Editer la littérature apocryphe chrétienne
La littérature apocryphe chrétienne représente un ensemble considérable de textes, dont la liste ne cesse de s’allonger au gré de nouvelles découvertes. Or ces documents sont très loin d’être tous accessibles dans des éditions critiques ou des traductions modernes. Longtemps négligée, cette littérature qui, sans être biblique, met en scène des personnages ou des événements racontés par la Bible, suscite actuellement un vif intérêt de la part du monde scientifique, en particulier aux Etats-Unis et en Allemagne où se sont constitués des groupes de recherche, car elle éclaire des zones méconnues du christianisme antique, dont les origines et les développements apparaissent toujours plus complexes. Grâce à l’Association pour l’Etude de la Littérature Apocryphe Chrétienne (AELAC), l’Institut romand des sciences bibliques (IRSB) de l’Université de Lausanne est devenu depuis une trentaine d’année un pôle d’excellence reconnu sur le plan international pour l’édition et l’étude de cette littérature. Dans le contexte actuel de concurrence accrue, le soutien du FNS permettra à l’Institut romand des sciences bibliques de renforcer durablement sa place comme lieu d’excellence pour l’édition critique et l’étude de ces textes.
Dans la tradition philologique classique, le projet propose des éditions critiques majeures, c’est-à-dire la reconstitution de textes sur la base de tous les témoins manuscrits identifiés et des citations anciennes, selon les règles établies de l’ecdotique, mais réalisées avec des outils de production et de consultation issus des derniers développements des humanités numériques. Le projet a également pour objectif de réaliser un ensemble d’outils interopérables pour la production et l’utilisation d’une édition critique numérique dans toutes les langues de l’Orient chrétien ancien, depuis la collation des manuscrits, puis l’analyse et le classement des variantes et des formes textuelles jusqu’à la consultation dynamique de cette édition.

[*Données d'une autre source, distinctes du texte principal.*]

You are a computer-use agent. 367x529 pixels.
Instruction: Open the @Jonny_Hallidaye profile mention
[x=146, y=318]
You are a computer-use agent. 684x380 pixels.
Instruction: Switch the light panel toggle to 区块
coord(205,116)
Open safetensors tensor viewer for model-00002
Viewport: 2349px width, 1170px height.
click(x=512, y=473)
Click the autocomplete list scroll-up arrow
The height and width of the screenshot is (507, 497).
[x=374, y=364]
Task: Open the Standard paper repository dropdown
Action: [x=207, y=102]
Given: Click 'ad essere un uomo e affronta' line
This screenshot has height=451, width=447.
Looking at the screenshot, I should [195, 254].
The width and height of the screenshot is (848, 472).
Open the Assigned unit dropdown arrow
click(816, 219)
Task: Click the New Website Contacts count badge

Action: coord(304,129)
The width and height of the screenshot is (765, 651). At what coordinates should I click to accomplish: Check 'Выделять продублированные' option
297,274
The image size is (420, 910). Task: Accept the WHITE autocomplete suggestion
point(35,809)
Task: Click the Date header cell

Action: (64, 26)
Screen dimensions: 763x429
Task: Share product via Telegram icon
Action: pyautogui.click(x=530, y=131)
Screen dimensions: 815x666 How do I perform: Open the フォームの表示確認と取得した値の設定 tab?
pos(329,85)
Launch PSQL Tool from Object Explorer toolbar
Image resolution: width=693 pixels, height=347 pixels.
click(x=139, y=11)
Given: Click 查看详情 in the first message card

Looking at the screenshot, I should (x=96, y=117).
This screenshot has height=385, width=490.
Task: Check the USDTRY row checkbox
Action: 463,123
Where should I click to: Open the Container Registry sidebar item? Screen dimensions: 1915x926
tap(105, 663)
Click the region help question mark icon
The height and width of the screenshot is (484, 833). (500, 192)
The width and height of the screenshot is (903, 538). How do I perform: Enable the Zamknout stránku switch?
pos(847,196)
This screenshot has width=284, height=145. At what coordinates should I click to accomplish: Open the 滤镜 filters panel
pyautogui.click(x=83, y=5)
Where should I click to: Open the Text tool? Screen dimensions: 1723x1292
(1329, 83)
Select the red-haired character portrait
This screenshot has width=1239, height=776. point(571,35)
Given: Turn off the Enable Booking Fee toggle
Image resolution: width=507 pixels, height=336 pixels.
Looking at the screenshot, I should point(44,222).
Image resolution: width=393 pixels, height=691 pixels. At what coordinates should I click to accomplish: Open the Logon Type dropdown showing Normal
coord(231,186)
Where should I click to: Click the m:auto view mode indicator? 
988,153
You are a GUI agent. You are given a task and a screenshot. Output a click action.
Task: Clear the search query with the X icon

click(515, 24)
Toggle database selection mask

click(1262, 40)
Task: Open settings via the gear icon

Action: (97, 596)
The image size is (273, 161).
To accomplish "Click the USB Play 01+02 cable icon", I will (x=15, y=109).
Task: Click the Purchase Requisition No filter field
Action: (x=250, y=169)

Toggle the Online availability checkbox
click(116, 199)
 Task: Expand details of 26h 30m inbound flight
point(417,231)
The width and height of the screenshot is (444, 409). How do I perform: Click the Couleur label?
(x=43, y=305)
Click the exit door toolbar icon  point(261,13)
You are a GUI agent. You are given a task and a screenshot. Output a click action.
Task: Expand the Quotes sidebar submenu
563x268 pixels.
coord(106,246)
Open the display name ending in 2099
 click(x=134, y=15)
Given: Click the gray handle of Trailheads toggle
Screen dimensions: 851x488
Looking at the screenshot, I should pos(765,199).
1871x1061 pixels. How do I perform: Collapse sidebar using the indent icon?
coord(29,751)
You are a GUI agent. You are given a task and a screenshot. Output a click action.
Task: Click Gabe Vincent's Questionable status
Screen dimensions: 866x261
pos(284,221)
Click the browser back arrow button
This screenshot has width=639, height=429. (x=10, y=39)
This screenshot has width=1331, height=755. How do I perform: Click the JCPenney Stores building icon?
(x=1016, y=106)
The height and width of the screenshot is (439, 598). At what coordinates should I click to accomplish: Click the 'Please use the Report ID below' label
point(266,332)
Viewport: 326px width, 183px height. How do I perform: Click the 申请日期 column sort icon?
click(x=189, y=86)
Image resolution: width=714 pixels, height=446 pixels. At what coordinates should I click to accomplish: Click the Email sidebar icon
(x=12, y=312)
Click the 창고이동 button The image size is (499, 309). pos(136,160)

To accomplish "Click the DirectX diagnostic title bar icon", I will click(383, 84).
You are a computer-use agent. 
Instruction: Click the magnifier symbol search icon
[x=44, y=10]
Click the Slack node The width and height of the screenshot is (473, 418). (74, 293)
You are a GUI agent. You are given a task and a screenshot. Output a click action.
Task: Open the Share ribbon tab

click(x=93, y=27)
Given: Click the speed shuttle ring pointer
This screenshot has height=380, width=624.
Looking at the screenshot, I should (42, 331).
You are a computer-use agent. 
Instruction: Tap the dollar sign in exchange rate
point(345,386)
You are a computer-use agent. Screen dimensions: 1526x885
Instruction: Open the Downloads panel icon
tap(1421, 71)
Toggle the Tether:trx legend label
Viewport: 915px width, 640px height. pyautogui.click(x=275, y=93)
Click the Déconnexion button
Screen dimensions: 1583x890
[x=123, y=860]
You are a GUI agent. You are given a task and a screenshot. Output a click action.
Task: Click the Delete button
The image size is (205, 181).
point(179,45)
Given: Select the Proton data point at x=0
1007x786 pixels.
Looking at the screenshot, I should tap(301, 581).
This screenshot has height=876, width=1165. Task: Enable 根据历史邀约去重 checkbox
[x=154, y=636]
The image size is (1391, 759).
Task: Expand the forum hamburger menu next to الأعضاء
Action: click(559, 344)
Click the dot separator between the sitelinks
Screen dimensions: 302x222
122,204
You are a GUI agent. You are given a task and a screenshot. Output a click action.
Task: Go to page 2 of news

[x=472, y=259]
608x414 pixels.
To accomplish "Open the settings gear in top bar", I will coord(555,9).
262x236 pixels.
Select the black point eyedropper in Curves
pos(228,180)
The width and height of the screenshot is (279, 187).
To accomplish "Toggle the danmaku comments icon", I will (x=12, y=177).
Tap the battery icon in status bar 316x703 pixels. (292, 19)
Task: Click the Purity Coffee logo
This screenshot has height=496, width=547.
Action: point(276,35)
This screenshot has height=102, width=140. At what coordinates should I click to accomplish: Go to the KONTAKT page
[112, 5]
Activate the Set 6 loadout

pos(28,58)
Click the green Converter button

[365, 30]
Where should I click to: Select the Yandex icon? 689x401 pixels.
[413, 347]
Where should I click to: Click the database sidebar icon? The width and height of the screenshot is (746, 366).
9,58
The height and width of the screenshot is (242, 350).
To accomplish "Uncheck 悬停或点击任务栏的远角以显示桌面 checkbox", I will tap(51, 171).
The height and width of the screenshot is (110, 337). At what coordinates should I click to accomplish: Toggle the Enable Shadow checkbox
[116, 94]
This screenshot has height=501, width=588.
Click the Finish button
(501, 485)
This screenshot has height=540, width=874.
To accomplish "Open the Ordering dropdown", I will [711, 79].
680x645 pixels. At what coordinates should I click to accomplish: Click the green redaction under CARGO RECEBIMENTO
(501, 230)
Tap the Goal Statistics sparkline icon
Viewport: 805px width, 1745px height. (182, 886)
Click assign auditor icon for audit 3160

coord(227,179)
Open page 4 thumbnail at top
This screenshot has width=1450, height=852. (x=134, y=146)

De manière plus générale, cette suite d’outils aussi conviviale que possible devrait encourager d’autres travaux d’édition critique, car elle sera utilisable non seulement pour la littérature apocryphe mais également pour toutes les littératures de l’antiquité classique et postclassique.
Trois éditions critiques avec traduction française et notes, ainsi que l’édition d’une synopse multilingue avec la tentative de reconstitution d’une source perdue sont planifiées dans le cadre du projet :
1. l’édition critique majeure électronique des Vies des Prophètes (BHG 1585-1590) et de textes apparentés (avec la collaboration externe de Christophe Guignard) ;
2. l’édition critique majeure électronique du Dialogus Timothei et Aquilae (CPG 7794) (sous la responsabilité de Patrick Andrist) ;
3. l’édition critique majeure électronique des Actes de Barnabé (CANT 285) dans ses formes grecques (BHG 225) et latines (BHL 983 à 988) (Maïeul Rouquette) ;
4. l’édition électronique d’une synopse des pseudo-clémentines (CANT 209) et l’essai de reconstitution de l’Écrit de base (sous la responsabilité de Frédéric Amsler). A l’instar de la reconstruction de l’hypothétique Source des paroles de Jésus à partir des Evangiles de Matthieu et de Luc, il s’agira d’essayer de reconstituer enfin l’hypothétique source perdue sous-jacente des deux formes du roman pseudo-clémentin, les Homélies et les Reconnaissances, dont l’existence est pourtant postulée depuis le XVIIe siècle !
Enfin le projet proposera une forme inédite de partenariat avec un éditeur commercial, de manière à offrir simultanément une version sous forme de livre et une version électronique intégrale en accès ouvert (open access) des éditions réalisées.
Doté de plus de 2 millions de francs répartis sur quatre ans (2017-2020), le projet permettra de constituer une équipe d’environ 8-9 personnes au total, composée de philologues et d’informaticiens engagés pour des durées et à des taux d’activité variables.